Where does the word "computer" appear in the data? Copy every line that holds it.
——
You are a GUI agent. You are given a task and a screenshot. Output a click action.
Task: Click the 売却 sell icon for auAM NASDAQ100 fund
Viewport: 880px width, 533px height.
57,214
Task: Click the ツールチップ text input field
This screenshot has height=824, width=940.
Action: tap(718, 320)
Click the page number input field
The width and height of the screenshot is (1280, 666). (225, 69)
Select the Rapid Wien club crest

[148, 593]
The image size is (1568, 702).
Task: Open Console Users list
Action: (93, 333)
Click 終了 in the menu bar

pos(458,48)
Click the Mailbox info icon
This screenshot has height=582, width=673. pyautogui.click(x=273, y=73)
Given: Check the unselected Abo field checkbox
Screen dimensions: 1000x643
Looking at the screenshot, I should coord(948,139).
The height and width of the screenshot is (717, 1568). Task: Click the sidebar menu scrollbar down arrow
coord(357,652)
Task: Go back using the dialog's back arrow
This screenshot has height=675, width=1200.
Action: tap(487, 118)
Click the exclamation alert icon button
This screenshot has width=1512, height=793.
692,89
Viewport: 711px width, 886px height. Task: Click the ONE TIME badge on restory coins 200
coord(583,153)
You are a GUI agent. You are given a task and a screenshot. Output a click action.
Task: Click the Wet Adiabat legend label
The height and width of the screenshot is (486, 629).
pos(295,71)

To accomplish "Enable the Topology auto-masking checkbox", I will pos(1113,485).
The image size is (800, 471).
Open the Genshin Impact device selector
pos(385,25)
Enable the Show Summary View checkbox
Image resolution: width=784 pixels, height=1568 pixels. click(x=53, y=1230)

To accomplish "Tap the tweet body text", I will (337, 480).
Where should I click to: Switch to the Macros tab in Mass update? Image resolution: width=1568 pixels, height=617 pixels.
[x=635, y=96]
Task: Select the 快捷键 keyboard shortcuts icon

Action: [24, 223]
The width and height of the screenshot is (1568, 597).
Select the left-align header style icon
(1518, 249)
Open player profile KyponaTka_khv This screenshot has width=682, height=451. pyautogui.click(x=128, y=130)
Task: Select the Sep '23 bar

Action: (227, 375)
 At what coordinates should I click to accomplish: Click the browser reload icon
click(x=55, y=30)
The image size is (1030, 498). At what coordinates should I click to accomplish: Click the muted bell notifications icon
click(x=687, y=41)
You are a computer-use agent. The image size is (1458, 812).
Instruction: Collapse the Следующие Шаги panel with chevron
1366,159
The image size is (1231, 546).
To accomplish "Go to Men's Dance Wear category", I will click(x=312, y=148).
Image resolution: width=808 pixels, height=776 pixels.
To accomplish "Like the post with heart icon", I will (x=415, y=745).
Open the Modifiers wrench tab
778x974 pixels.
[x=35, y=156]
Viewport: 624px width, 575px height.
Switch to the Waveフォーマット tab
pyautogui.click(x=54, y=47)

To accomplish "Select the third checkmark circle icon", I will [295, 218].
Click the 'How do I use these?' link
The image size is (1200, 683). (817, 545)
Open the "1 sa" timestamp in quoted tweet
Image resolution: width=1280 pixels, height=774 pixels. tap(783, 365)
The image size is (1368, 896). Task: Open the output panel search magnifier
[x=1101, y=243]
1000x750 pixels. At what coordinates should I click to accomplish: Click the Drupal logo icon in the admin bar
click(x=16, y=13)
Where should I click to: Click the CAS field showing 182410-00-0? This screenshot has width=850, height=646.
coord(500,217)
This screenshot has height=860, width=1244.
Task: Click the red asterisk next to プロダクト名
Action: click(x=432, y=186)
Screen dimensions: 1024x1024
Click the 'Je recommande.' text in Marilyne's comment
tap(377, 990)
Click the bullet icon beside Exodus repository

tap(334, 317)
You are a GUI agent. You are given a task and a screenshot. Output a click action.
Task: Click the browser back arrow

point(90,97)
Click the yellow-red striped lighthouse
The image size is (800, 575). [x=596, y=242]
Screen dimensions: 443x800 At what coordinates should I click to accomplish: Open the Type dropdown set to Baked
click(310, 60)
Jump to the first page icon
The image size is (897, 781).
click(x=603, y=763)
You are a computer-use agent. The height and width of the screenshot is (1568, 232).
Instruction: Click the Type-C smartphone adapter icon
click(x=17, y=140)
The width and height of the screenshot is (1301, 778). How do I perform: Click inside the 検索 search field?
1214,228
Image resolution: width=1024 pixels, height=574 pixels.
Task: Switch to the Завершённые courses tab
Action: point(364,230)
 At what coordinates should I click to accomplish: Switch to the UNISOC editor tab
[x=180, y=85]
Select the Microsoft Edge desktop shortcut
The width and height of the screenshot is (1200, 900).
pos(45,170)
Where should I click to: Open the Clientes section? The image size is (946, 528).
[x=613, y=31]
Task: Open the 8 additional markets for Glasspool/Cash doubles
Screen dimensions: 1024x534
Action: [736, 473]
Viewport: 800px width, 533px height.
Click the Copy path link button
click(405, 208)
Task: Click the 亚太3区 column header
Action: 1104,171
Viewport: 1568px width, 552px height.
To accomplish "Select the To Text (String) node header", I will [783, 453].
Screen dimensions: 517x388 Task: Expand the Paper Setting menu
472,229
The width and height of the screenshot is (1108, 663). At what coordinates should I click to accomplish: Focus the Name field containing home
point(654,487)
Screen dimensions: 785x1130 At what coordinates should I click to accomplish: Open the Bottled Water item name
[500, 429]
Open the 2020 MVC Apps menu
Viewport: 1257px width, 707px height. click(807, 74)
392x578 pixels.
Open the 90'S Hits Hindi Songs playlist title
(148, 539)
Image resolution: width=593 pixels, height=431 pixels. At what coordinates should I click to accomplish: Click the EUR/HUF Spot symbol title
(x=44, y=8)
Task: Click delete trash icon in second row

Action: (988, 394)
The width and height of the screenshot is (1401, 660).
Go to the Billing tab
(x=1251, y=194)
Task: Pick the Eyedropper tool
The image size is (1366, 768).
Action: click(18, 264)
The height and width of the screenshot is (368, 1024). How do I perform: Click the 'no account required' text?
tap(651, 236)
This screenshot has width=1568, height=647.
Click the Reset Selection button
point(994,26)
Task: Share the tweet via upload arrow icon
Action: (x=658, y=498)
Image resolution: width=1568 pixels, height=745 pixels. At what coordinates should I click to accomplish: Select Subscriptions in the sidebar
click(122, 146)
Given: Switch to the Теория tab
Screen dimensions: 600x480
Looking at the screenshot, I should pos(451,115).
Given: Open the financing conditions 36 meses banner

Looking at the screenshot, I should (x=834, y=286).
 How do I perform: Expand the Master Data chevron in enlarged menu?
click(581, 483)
——
- _TASK RESULT_:
You are a computer-use agent. The image size is (1458, 812).
You are a computer-use agent. The height and width of the screenshot is (1568, 232).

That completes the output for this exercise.